Navigating Intellectual Property Decisions: A Founder’s Dilemma
As a solo entrepreneur balancing a full-time position in tech sales, I find myself at a critical juncture with my side project: a unique physical product designed for the hospitality industry. Recently, I achieved a significant milestone—my patent claims were allowed by the USPTO, including the vital core mechanical claim. Despite the positive feedback from field tests with various hospitality professionals who recognized the product’s potential, I currently face a fundamental challenge: how to capitalize on my intellectual property (IP) moving forward.
Current Landscape
My product operates with a cost of goods sold (COGS) between $6 and $8 at volume, with a wholesale average selling price (ASP) realistically around $20. I am currently engaged in discussions with potential buyers, including established foodservice distributors, multi-unit restaurant groups, and a hospitality-focused venture studio. While I have several promising conversations underway and three pilot programs scheduled, I have not yet generated any revenue.
The Dilemma: Three Potential Paths
I stand at a crossroads with three viable options, each offering distinct advantages and risks:
Path A: Sell the IP
One immediate route is to sell my IP to a strategic partner who can accelerate its manufacturing and distribution. This would provide me with a low- to mid-six-figure asset sale, allowing me to walk away with capital, free from the operational burdens of the business. The proceeds could be reinvested into future projects.
Path B: License the IP
Alternatively, I could retain ownership of the IP and enter into a licensing agreement. This would involve handing over manufacturing and distribution responsibilities to a strategic partner while I collect royalties. Although this path might yield lower initial returns, it holds the potential for higher long-term rewards if the product successfully gains traction in the market.
Path C: Build the Company
The final option is to build my company from the ground up. This would entail raising a small round of funding, hiring a part-time operational manager, conducting pilot programs, and ultimately striving to establish a revenue base exceeding $1 million annually. If this path succeeds, it could lead to a significant payday within 24 to 36 months. However, it does come with substantial risks, including the necessity of leaving my well-paying job for an unproven venture.

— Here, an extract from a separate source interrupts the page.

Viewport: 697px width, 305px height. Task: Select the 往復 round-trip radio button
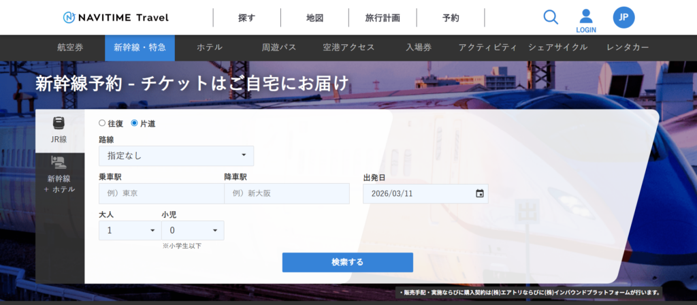(x=102, y=123)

Factors Complicating the Decision
Several influencing factors complicate my decision-making process:
- I have no emotional attachment to the brand identity; I am open to white-labeling or re-licensing if the right deal arises.
- I genuinely enjoy my current job and appreciate the financial security it provides, making the prospect of quitting for an uncertain venture particularly daunting.
- I have received estimates suggesting my IP’s current valuation could be between $1.5 million and $3 million based solely on one interested bidder; it could rise to between $3 million and $5 million with a comprehensive market process. The potential for valuation increases post-revenue is substantial.
- A significant concern is the potential for making the classic founder mistake of holding out for a larger deal while missing the more immediate opportunities available.
Seeking Insights
I am reaching out to those with experience in selling or licensing intellectual property, as well as those who have successfully brought physical products to market. What insights or lessons have you gleaned from your experiences? Are there questions I have yet to ask myself, or considerations that may be overlooked?
While positivity is appreciated, I am aiming for a realistic and candid evaluation of my situation. Your guidance could help illuminate the best path forward for my venture.